Suffix Array Construction
Take the word "banana". Now write out every possible suffix — every way to chop the beginning off:
- "banana"
- "anana"
- "nana"
- "ana"
- "na"
- "a"
Now sort them alphabetically:
- "a" (starts at index 5)
- "ana" (starts at index 3)
- "anana" (starts at index 1)
- "banana" (starts at index 0)
- "na" (starts at index 4)
- "nana" (starts at index 2)
The suffix array is just the list of starting indices in sorted order: [5, 3, 1, 0, 4, 2]. That's it! But this simple sorted list unlocks incredibly powerful operations.
Why Is Sorting Suffixes Useful?
Because sorted things are binary searchable! If you want to find every occurrence of pattern "ana" in "banana", you binary search the sorted suffix list for entries that start with "ana". You find them in \(O(m \log n)\) — no full scan of the text required.
Compare this to naively scanning the text character by character: \(O(nm)\). The suffix array turns text search into a sorted-lookup problem.
Building It Efficiently: Prefix Doubling
Naively sorting n suffixes takes \(O(n^2 \log n)\) — comparing two suffixes can take \(O(n)\) each, and you do \(O(n \log n)\) comparisons. For a 1 MB file, that's way too slow.
The clever \(O(n \log n)\) approach is prefix doubling:
- Round 0: Rank each suffix by just its first character.
- Round 1: Rank each suffix by its first 2 characters, using the round-0 ranks as keys.
- Round 2: Rank by first 4 characters using round-1 ranks. Each round doubles the comparison window.
After log n rounds, the window covers the entire suffix and you have the final sorted order. Each round uses radix sort (\(O(n)\)), so the total is \(O(n \log n)\).
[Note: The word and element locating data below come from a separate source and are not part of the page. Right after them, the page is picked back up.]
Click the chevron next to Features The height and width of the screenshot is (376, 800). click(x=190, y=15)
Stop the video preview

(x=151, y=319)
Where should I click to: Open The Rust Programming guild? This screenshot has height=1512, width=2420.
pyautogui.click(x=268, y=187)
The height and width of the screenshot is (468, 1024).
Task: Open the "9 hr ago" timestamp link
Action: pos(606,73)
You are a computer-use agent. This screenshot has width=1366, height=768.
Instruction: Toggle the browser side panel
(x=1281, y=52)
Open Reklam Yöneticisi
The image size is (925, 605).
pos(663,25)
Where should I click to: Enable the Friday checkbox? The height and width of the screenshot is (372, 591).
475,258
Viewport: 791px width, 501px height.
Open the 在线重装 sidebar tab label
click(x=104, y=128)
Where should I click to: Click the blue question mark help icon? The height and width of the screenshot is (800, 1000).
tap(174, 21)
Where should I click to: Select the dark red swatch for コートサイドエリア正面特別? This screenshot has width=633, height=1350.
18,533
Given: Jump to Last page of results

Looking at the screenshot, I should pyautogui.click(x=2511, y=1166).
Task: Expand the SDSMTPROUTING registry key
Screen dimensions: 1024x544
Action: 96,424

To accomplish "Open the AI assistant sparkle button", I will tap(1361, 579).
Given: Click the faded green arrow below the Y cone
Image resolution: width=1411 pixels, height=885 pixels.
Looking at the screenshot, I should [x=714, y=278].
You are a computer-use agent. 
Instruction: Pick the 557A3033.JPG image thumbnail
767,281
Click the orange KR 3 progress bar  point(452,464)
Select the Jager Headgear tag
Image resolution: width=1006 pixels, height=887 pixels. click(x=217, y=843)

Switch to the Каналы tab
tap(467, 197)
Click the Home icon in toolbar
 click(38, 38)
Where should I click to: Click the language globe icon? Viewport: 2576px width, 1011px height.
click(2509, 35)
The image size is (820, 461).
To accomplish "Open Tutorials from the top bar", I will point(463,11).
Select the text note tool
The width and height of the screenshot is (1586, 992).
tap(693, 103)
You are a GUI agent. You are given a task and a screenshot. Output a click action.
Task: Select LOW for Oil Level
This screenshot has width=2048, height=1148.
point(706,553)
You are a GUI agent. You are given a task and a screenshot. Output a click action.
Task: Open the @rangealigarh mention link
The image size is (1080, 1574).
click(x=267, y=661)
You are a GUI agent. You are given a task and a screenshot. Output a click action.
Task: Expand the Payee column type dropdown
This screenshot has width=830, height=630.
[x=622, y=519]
The LCP Array: Bonus Superpower
Once you have the suffix array, you can compute the LCP array (Longest Common Prefix). LCP[i] tells you how many characters suffix SA[i] and suffix SA[i-1] share at the start — how long they overlap.
The LCP array is like reading the suffix array with X-ray vision. It reveals the longest repeated substring in \(O(n)\), the number of distinct substrings, and powers efficient range queries. Kasai's algorithm computes the entire LCP array in \(O(n)\).
Suffix Array + Binary Search
What You Can Do With a Suffix Array
- Pattern search: binary search for all occurrences of a pattern in \(O(m \log n)\)
- Longest repeated substring: the maximum value in the LCP array gives the length — just scan LCP once
- Count distinct substrings: n(n+1)/2 minus the sum of all LCP values
- Burrows-Wheeler Transform: the basis of compressed text indexes (used in DNA assemblers and file compressors like bzip2)
The suffix array is one of the most versatile string data structures in existence — and unlike the conceptually equivalent suffix tree, it's just an integer array you can build in a few lines of code.